Europäischer Fonds für regionale Entwicklung (EFRE)

Informationen und Ansprechpartner in Deutschland

Das Ziel des Europäischen Fonds für Regionale Entwicklung (EFRE) ist es, die wirtschaftlichen und sozialen Differenzen in der Europäischen Union zu verringern. Ungleichheiten zwischen den einzelnen Regionen sollen abgebaut werden.

Der EFRE finanziert:

  • direkte Hilfen bei Investitionen von Unternehmen (besonders kleiner und mittlerer Unternehmen) zur Schaffung von dauerhafter Beschäftigung
  • Infrastrukturausgaben, insbesondere im Zusammenhang mit Forschung und Innovation, Telekommunikation, Umwelt, Energie und Transport
  • Beihilfen für die regionale und lokale Entwicklung und zur Förderung der Zusammenarbeit zwischen Städten und Regionen
  • technische Hilfsmaßnahmen

Der EFRE kann im Rahmen von drei unterschiedlichen politischen "Zielen" der Regionalpolitik tätig werden: dem Ziel Konvergenz, dem Ziel Regionale Wettbewerbsfähigkeit und Beschäftigung sowie dem Ziel Europäische territoriale Zusammenarbeit.

Regionen, in denen das Bruttoinlandsprodukt pro Einwohner weniger als 75 Prozent des EU-Durchschnitts ausmacht, können im Rahmen des Ziels Konvergenz gefördert werden.

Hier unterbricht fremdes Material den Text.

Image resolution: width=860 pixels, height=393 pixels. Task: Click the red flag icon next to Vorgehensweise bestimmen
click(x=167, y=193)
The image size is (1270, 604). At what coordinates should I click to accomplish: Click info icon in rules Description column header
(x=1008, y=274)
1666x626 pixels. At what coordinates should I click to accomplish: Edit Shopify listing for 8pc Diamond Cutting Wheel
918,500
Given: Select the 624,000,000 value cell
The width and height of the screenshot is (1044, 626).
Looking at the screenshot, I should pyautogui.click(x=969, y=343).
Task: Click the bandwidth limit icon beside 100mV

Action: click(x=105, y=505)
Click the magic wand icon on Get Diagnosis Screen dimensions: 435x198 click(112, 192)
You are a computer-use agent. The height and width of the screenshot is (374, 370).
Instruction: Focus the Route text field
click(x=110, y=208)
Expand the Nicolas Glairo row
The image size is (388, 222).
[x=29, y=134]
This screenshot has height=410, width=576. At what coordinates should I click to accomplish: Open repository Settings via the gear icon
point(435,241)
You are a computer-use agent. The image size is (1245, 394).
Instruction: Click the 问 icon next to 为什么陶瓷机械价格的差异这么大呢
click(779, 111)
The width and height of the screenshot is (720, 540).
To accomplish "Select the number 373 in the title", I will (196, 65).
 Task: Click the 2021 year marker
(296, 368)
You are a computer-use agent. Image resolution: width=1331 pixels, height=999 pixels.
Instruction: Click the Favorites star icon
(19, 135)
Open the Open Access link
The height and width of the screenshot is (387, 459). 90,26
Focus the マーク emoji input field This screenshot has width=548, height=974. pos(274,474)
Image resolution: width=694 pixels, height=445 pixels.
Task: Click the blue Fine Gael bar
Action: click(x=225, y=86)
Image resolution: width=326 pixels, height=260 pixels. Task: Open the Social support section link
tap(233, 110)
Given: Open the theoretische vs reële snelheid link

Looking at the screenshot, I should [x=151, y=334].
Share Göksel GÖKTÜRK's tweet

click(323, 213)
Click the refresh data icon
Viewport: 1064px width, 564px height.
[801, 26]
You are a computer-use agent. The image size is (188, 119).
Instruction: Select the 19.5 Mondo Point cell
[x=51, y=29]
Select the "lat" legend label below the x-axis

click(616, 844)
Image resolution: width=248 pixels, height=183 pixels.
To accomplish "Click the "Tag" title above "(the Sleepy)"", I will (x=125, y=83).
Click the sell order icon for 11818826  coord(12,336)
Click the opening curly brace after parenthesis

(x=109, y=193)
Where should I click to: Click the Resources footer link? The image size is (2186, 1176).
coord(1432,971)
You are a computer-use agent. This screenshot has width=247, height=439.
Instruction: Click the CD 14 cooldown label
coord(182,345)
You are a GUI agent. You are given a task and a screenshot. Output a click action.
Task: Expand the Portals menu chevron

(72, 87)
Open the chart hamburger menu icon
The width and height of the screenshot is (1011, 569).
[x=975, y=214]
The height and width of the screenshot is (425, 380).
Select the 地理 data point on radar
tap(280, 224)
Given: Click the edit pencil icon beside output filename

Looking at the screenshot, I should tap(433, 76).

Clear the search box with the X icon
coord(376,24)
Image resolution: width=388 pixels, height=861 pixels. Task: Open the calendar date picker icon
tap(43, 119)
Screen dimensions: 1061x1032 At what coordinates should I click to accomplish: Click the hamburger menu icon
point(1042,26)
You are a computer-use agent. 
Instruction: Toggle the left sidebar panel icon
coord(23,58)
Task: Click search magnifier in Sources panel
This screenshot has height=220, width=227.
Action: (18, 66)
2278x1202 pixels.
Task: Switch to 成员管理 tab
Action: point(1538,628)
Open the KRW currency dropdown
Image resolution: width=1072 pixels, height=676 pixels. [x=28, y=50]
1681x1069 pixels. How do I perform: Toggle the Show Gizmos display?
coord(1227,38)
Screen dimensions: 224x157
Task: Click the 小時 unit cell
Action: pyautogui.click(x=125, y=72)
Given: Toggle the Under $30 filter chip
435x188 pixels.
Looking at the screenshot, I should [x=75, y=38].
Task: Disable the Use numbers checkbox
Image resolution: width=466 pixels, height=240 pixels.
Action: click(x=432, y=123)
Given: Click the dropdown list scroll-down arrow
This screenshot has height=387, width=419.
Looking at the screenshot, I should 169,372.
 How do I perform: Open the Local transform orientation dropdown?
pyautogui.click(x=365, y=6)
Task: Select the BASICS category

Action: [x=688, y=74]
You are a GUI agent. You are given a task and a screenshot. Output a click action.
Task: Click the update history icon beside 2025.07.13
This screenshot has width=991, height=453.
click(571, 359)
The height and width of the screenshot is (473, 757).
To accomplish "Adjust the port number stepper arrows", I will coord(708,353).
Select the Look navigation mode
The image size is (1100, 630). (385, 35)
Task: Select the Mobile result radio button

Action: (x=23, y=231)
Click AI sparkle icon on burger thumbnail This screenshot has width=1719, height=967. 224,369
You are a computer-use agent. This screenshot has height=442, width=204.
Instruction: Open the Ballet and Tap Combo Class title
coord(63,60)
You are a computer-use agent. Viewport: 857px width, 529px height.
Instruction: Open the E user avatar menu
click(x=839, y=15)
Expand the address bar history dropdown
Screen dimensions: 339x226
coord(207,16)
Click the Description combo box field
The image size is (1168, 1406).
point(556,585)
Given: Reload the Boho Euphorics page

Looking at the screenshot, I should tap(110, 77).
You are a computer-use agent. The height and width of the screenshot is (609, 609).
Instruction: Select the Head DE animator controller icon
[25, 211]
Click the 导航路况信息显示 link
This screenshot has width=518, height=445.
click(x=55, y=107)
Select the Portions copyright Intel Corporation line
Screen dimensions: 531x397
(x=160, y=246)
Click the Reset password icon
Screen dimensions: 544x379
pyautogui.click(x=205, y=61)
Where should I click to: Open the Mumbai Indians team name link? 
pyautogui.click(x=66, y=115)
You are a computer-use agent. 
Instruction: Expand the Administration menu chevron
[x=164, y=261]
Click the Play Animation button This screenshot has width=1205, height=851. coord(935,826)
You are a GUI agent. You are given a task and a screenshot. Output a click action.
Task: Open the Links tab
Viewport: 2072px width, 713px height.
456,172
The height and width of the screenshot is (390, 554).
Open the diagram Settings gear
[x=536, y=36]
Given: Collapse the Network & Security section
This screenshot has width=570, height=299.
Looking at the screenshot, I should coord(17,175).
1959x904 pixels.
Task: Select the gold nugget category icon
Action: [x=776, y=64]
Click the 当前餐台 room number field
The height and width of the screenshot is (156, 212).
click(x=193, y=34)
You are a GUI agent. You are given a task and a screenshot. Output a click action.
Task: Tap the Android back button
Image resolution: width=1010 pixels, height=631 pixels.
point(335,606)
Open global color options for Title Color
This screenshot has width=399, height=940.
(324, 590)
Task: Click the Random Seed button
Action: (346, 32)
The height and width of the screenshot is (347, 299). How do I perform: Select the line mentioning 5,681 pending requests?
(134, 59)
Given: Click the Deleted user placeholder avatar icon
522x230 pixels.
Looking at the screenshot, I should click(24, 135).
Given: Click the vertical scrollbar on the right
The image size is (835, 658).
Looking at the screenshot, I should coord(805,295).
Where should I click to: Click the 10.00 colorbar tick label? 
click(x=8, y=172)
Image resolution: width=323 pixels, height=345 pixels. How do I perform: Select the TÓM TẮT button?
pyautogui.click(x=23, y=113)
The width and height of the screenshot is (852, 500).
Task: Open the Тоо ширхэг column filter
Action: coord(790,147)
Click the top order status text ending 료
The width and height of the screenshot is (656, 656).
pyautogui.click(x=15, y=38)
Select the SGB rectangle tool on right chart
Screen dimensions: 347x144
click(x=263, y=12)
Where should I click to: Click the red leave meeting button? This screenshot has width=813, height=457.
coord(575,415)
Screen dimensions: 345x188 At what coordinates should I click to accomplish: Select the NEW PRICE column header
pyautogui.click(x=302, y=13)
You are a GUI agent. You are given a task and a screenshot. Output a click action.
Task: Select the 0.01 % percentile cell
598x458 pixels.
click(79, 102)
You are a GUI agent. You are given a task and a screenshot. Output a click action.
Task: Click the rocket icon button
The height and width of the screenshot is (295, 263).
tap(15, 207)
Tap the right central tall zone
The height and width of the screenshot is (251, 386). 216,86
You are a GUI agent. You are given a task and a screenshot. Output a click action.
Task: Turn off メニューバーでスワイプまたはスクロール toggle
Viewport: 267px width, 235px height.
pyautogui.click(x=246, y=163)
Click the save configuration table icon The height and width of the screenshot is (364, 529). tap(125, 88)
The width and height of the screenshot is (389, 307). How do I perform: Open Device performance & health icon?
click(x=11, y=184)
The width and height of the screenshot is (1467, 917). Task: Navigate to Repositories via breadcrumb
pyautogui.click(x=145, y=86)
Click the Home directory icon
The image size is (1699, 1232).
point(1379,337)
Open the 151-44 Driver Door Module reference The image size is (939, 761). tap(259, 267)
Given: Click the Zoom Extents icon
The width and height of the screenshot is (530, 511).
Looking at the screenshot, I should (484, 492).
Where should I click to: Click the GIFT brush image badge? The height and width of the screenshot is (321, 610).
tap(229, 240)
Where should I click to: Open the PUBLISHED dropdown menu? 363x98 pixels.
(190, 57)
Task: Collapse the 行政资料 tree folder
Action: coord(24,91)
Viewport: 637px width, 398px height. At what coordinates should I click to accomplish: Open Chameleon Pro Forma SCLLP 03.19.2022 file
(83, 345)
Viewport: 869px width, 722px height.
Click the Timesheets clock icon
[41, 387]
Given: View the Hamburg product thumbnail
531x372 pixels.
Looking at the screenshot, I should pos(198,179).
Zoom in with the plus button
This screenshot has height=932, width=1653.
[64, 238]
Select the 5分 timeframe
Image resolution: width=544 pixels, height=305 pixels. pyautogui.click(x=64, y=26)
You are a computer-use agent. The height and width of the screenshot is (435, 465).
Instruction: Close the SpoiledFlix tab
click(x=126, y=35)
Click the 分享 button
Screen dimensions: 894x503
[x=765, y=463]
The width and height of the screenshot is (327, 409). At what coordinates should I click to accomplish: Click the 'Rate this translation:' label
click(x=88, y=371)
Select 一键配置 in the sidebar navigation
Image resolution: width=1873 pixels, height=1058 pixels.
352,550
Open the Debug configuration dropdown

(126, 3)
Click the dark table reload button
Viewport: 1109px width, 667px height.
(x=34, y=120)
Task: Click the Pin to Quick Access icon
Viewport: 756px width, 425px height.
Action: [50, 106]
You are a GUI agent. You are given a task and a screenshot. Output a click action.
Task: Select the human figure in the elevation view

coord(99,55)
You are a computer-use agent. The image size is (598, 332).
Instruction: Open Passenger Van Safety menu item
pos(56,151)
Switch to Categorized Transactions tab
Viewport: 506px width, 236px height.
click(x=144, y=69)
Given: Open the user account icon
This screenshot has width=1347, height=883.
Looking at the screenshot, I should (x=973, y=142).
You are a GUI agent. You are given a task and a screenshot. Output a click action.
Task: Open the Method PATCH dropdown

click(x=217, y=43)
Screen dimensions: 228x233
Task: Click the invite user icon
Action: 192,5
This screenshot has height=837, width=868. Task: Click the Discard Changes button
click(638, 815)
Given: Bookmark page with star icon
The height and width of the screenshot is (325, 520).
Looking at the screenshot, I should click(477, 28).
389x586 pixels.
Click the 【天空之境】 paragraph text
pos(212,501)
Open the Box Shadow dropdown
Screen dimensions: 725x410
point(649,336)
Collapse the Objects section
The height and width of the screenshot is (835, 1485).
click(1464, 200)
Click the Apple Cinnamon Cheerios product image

Dazu gehören fast alle Regionen der zwölf neuen EU-Mitgliedstaaten, die meisten Regionen Ostdeutschlands und einige weitere Regionen der EU-15. Fördermittel mit dem Ziel „Konvergenz" sollen die Modernisierung und Diversifizierung der Wirtschaftsstruktur unterstützen. Ziel ist die Schaffung dauerhafter Arbeitsplätze in Bereichen wie Umwelt, Tourismus, Energie oder Bildung.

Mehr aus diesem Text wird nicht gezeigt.